READING TEXT
While turkey vultures are common, scientists at Hawk Mountain Sanctuary hope to learn more about the birds in order to avoid catastrophic population declines, which have occurred in other types of vultures in many parts of Africa and southern Asia, according to Hawk Mountain Sanctuary’s website.
After the four birds were caught on Towanda School District property, students from the school watched as Barber and Farid weighed and measured the birds, all of which had wing spans of between five and six feet, Barber said.
Barber and Farid also affixed a satellite telemetry unit to the back of another one of the four birds, which has been named “Black Knight,” after the school’s mascot.
And the two also attached a light-blue vinyl tag, measuring 8 inches by 3 inches, to a wing of each of the birds. A number that identifies the bird is printed in black on the tag, and that number allows the public to identify the bird and report its location and the date and time it was spotted to Hawk Mountain Sanctuary.
After the tags and telemetry units were attached to the turkey vultures, the birds were released.
“It just took two hops and it was off flying,” said Towanda High science teacher Dayna Dawsey, describing the release of one of the birds.
“It was pretty amazing” to watch Barber and Farid interact with the birds, Dawsey said. “They (the birds) are so docile.”
The successful trapping of the four turkey vultures in May followed an unsuccessful effort by Hawk Mountain Sanctuary to trap turkey vultures in Bradford County last fall.
Hawk Mountain was successful this time around because it changed the type of trap it uses, Barber said.

DATASET EXCERPT
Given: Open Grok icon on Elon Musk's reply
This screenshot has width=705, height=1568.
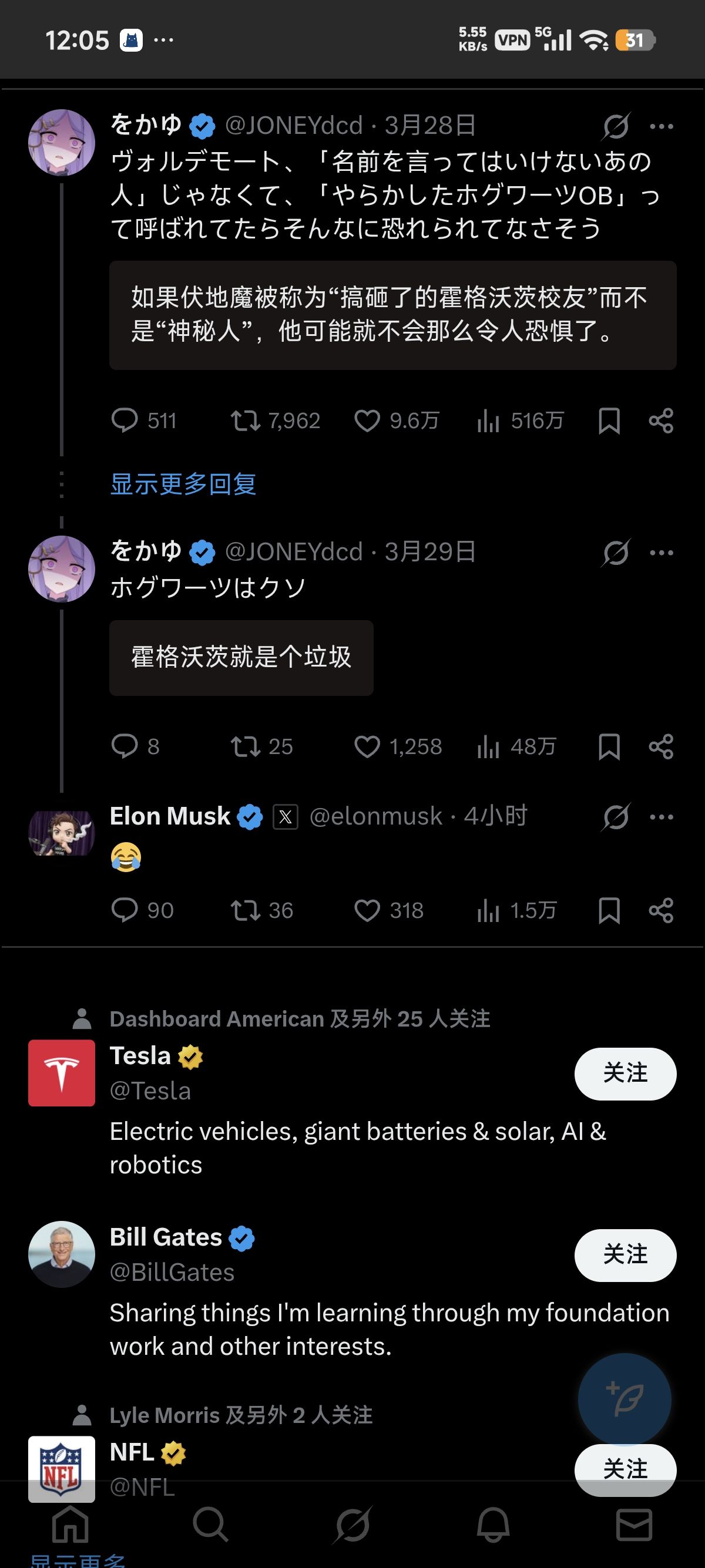Looking at the screenshot, I should click(x=616, y=817).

TASK ITEM A
Answer these questions from the turkey vulture article, one line each:
(i) What range of wing spans did the four birds have?
(ii) What were the measurements of the vinyl tag attached to each bird's wing?
(iii) According to Barber, why was Hawk Mountain successful this time?
TASK ITEM B
Print the part of the turkey vulture article that begins at the words "While turkey vultures" and stops after the words "Mountain Sanctuary’s website.", with no changes.

FINAL ANSWER A
(i) Between five and six feet.
(ii) 8 inches by 3 inches.
(iii) It changed the type of trap it uses.

FINAL ANSWER B
While turkey vultures are common, scientists at Hawk Mountain Sanctuary hope to learn more about the birds in order to avoid catastrophic population declines, which have occurred in other types of vultures in many parts of Africa and southern Asia, according to Hawk Mountain Sanctuary’s website.